THE PROBLEM
Rewrite the items as a numbered list, from the start up to and including the line with "pyautogui.click(x=811, y=484)", skipping blank lines. Omit the pictures from your list.

Saved data entries

· · · · · · ·

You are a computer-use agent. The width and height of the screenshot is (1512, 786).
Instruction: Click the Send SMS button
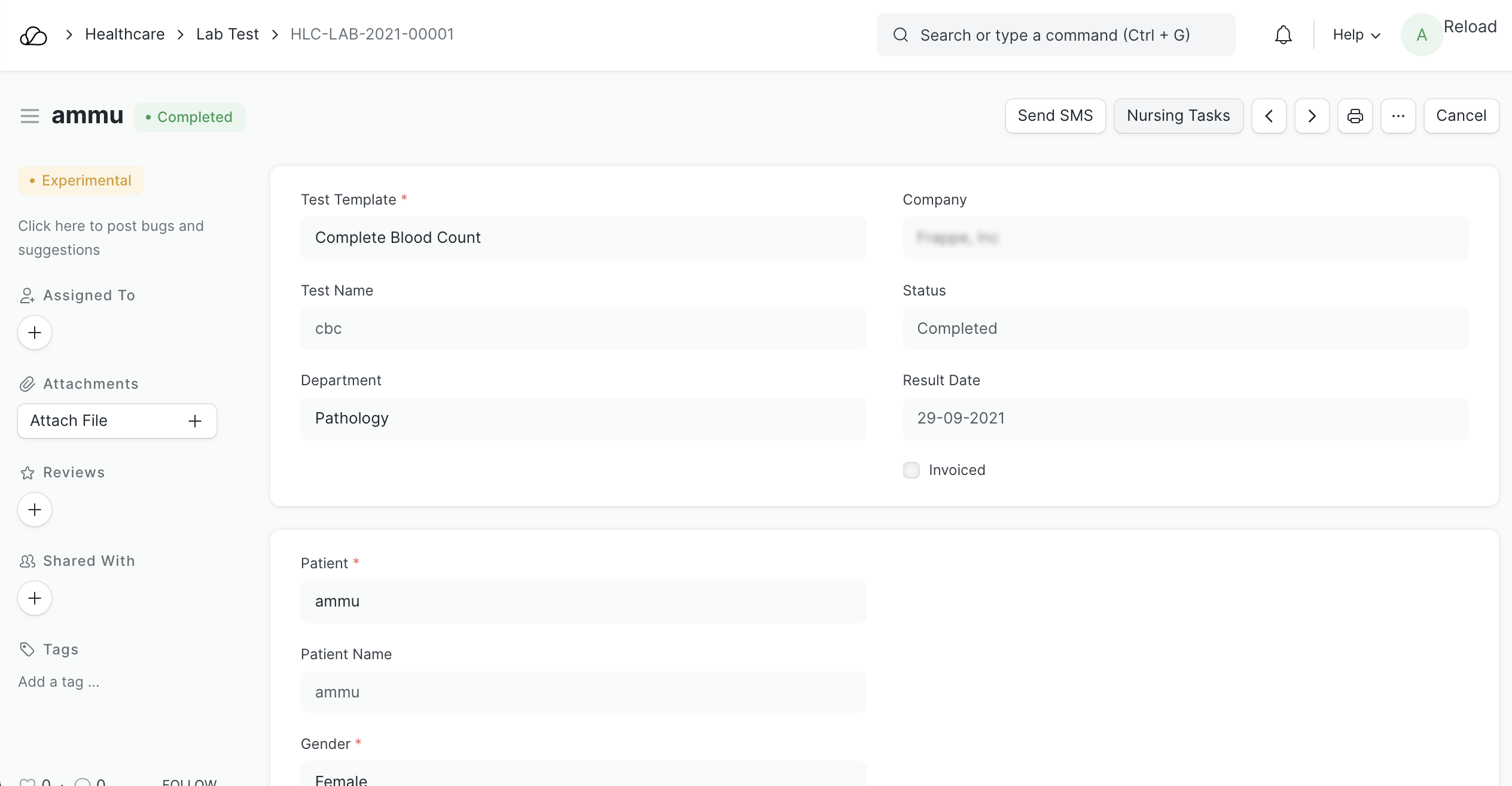[x=1055, y=116]
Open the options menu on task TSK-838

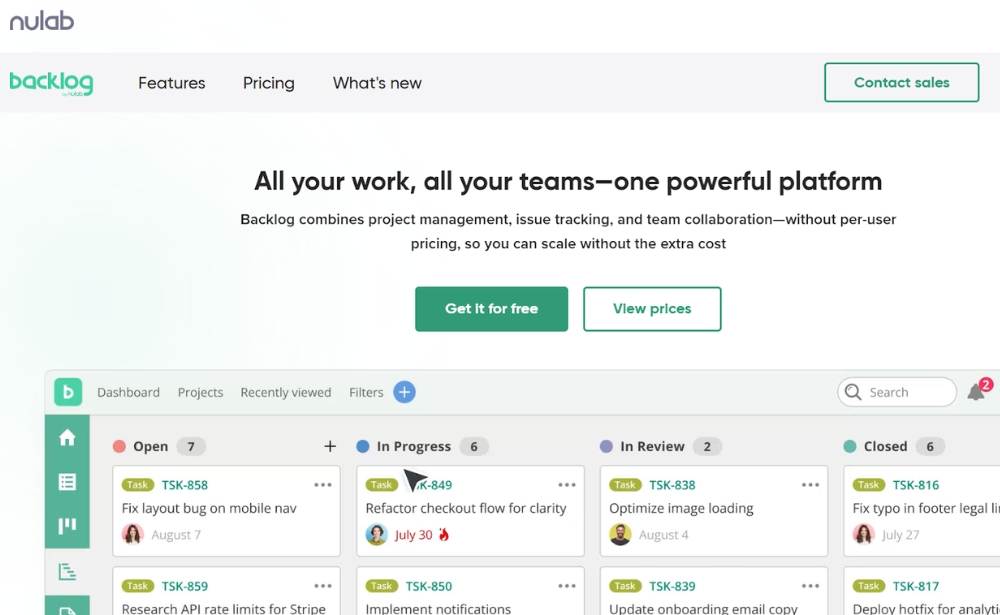pyautogui.click(x=811, y=484)
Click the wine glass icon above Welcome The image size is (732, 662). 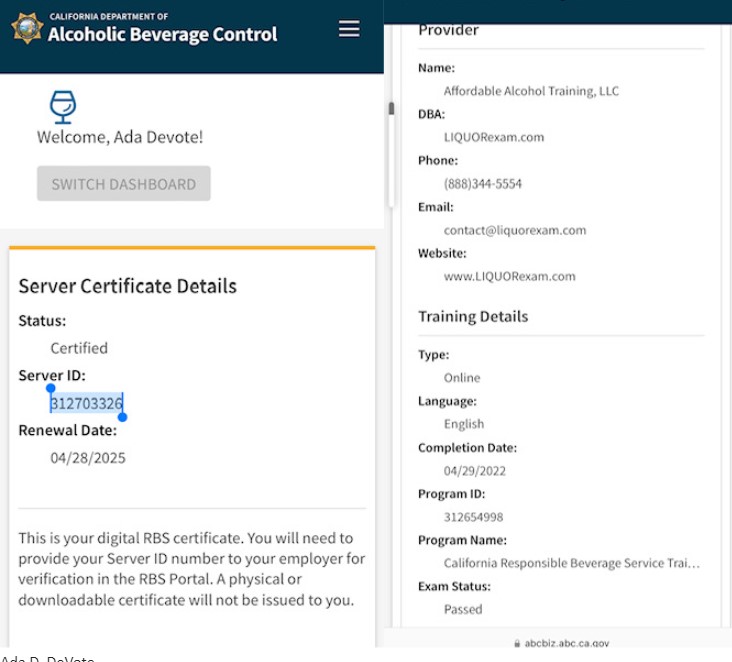coord(63,106)
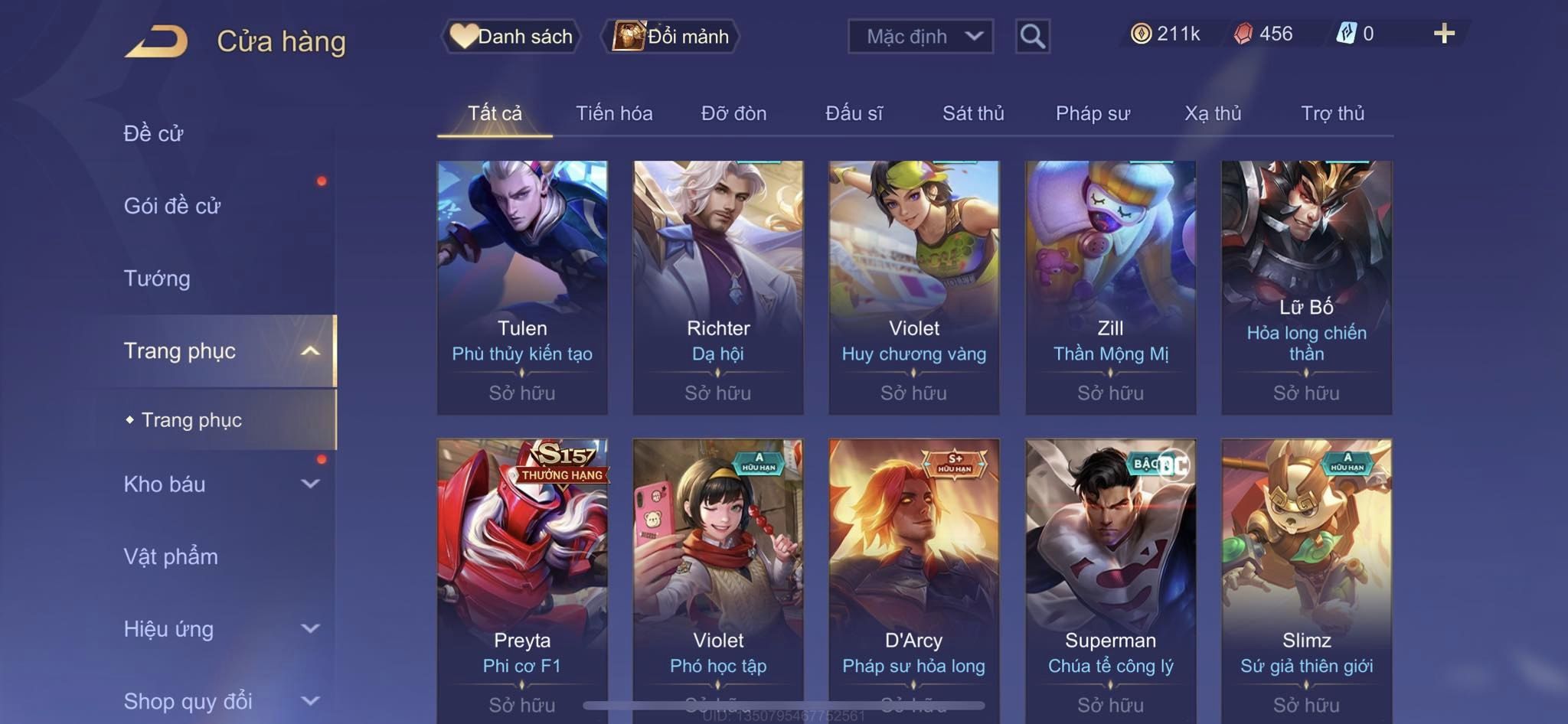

· · · · · · ·

FINISHED TASK
1. You are a computer-use agent. The width and height of the screenshot is (1512, 786).
2. Instruction: Click the Send SMS button
3. [x=1055, y=116]
4. Open the options menu on task TSK-838
5. pyautogui.click(x=811, y=484)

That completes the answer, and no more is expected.